Unite against terror

The following statement was published on the internet after the bombings in London on 7 July 2005

Terrorist attacks against Londoners on 7 July killed at least 54 people. The suicide bombers who struck in Netanya, Israel, on 12 July ended five lives, including two 16 year old girls. And on 13 July, in Iraq, suicide bombers slaughtered 24 children. We stand in solidarity with all these strangers, hand holding hand, from London to Netanya to Baghdad: communities united against terror.

These attacks were the latest atrocities committed by terrorist groups inspired by a poisonous and perverted politics that disguises itself as a form of the religion of Islam. The terrorists seek a closed society of fear and conformity. They are opposed by Muslims the world over. Muslim community leaders have condemned the London attacks unequivocally. We reject the terrorists’ claim that they represent authentic Islam. They do not.

We remember the attacks in New York and Washington on September 11, 2001 and in Madrid on March 11, 2004. But we know that al Qaeda and groups that are inspired by Bin-Ladenism have carried out atrocities in France, Pakistan, Israel, Kenya, Tanzania, India, Iraq, Morocco, Yemen, Tunisia, Indonesia, Egypt, Saudi Arabia, Turkey, North Osetia, and many other countries.

Muslim victims

The vast majority of the victims of al Qaeda’s violence have been Muslims. Those who have suffered at the hands of violent Islamic fundamentalist movements in Iran and Algeria have also been ordinary Muslims.

This terrorist violence is not a response by ‘Muslims’ to the injustices perpetrated upon them by ‘the west’. Western democracies have been responsible for some of the ills of this world but not for the terrorist murders of these deluded Bin-Ladenists.

These attacks did not begin in 2003. The first attempt to blow up the World Trade Center took place ten years before, in 1993.

These terrorists do not hate what is worst in the societies they attack, but what is best. They despise individual liberty, critical thought, gender equality, religious tolerance, the rights of minorities and political pluralism. They do not criticise democracy because it sometimes fails to live up to its principles; they oppose those principles.

In areas of conflict, the terrorists have damaged attempts at peaceful and political solutions to problems. They choose killing and reject mutual recognition, accommodation, negotiation, understanding, and compromise.
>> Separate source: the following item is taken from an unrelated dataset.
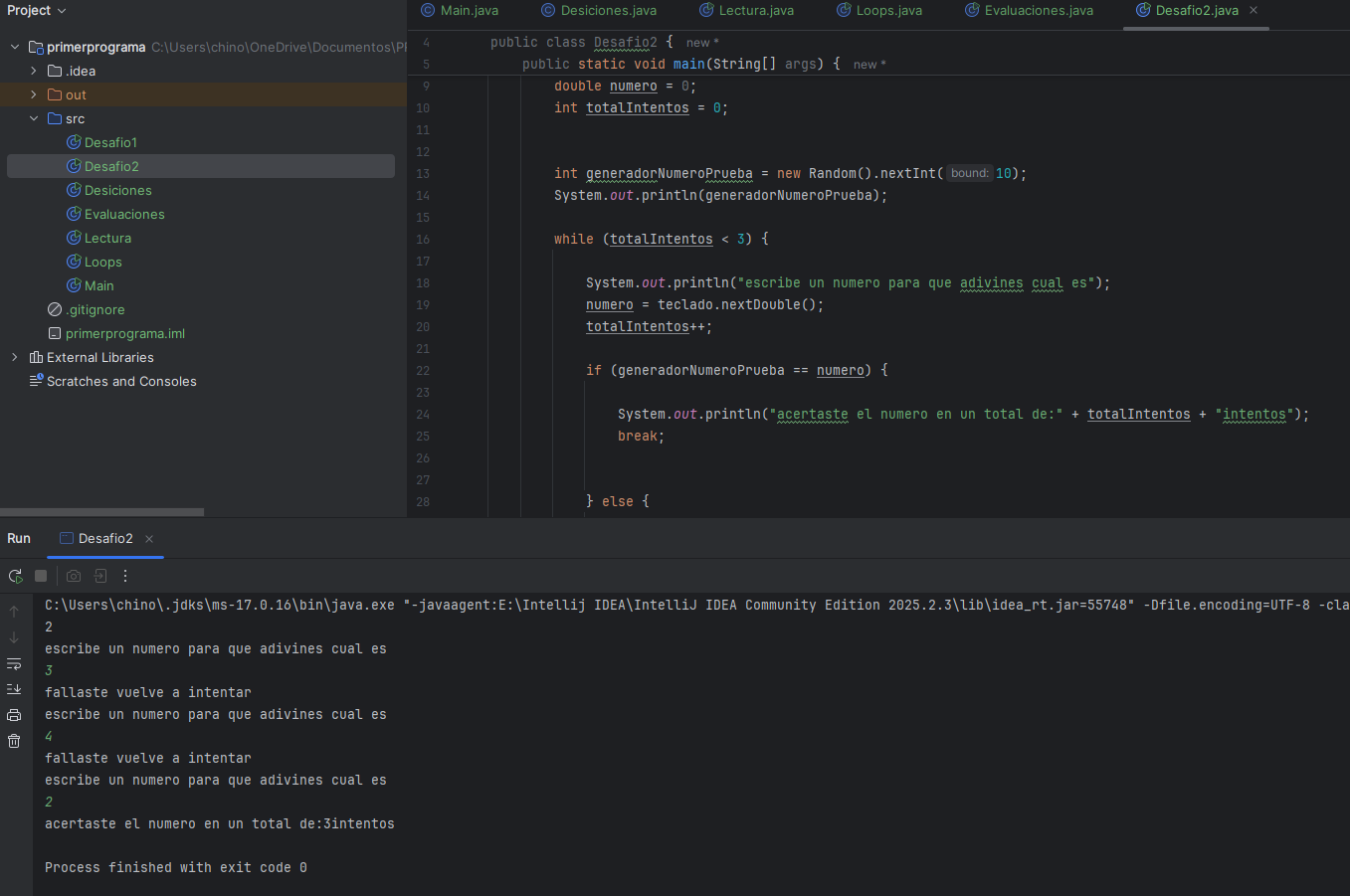Clear all console output with trash icon
Screen dimensions: 1350x896
(x=14, y=741)
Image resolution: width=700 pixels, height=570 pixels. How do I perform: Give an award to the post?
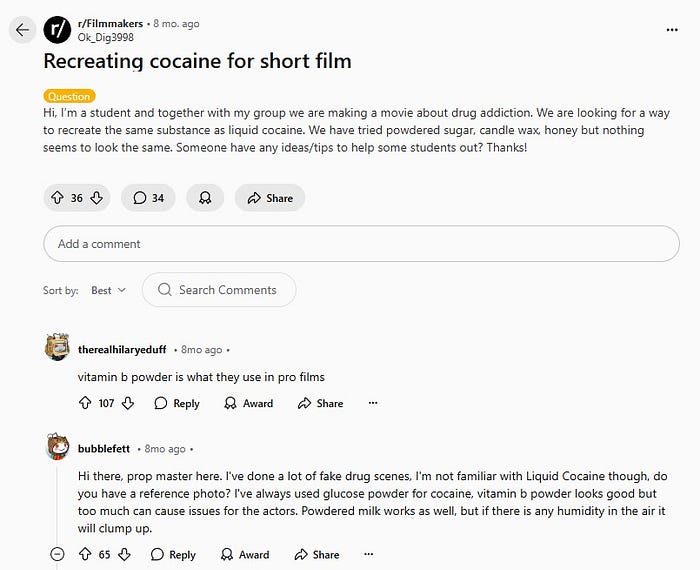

In the face of such an enemy, we believe it is vital that democratic political forces in all countries unite. We need a global movement of solidarity linking together communities threatened by terror. United we stand against terror.

We can find our inspiration in the behaviour of ordinary people in the immediate aftermath of terrorist atrocities. Always the story is the same. A fractured world is mended by the kindness of strangers. We see, amidst the pain and anguish, in the rubble of the Twin Towers, the wreckage of a London bus, the bloodied glass across a Tel Aviv street, and among the mothers searching for their children in Baghdad, that a common humanity asserts itself. Extraordinary acts of courage and selflessness become commonplace. The impulse of solidarity overwhelms fear and help comes from strangers.

With every healing gesture between strangers we feel a candle of hope has been lit in a dark world. On 7/7 a London tube worker rushed towards the blast, running down a smoke-filled tunnel, torch in hand, to lead out the survivors.

These ordinary yet heroic rescuers teach us the ethic of responsibility. It is time to assert our common humanity against all who would divide us. It is time to forge communities united against terror, respectful of the dignity of difference, and organised to extend active solidarity to each other across the globe.